- [Instructions to follow]:
Please return exactly the line that contains "Click the thief" and every line after it, through the last line of the records below, with no pictures.

== Data for this exercise ==

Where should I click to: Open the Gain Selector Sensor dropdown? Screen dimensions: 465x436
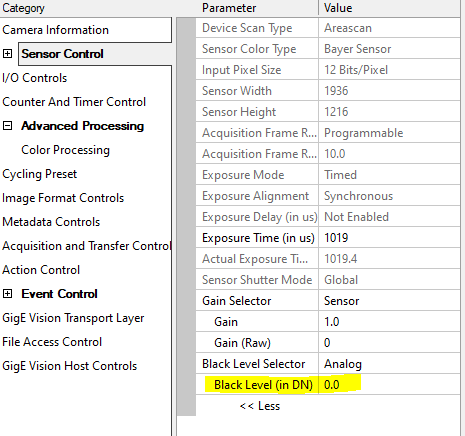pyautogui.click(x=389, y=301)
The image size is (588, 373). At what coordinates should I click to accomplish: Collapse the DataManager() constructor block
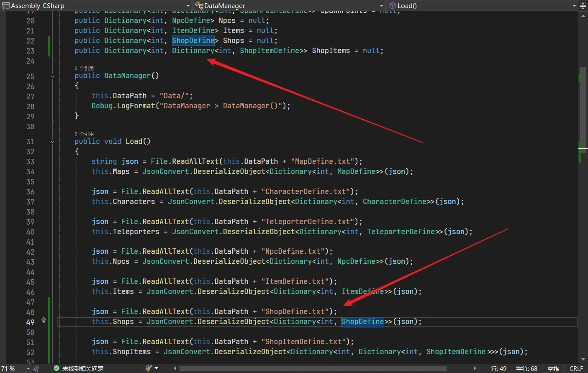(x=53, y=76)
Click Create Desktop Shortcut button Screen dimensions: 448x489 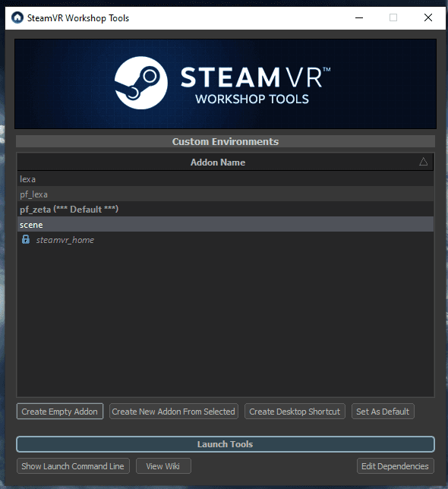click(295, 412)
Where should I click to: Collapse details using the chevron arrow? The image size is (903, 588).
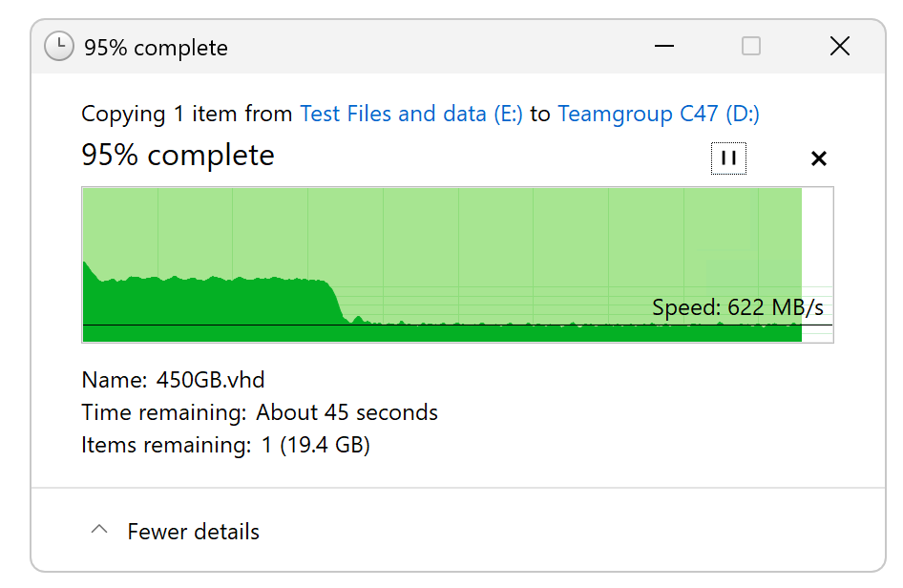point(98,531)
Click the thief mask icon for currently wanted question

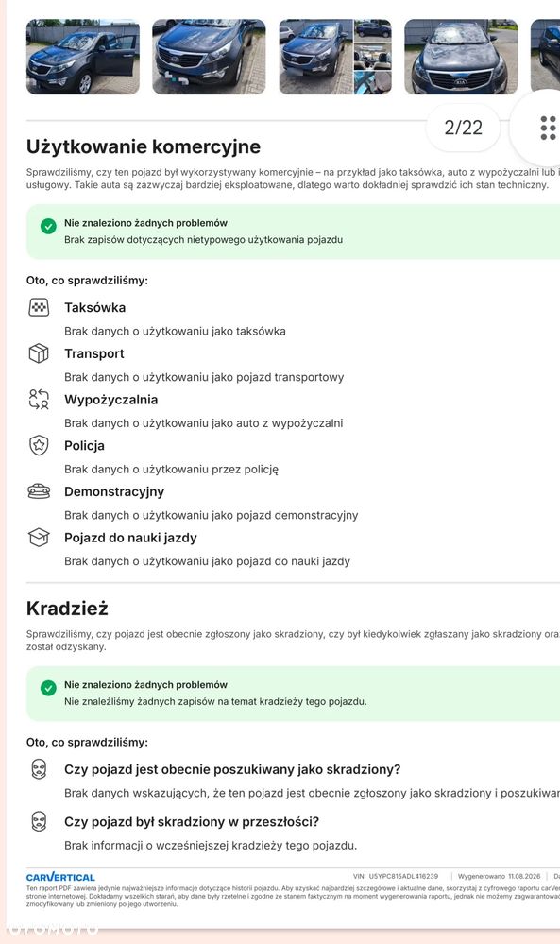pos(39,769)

===

- [Exercise response]:
Click the thief mask icon for currently wanted question

pos(39,769)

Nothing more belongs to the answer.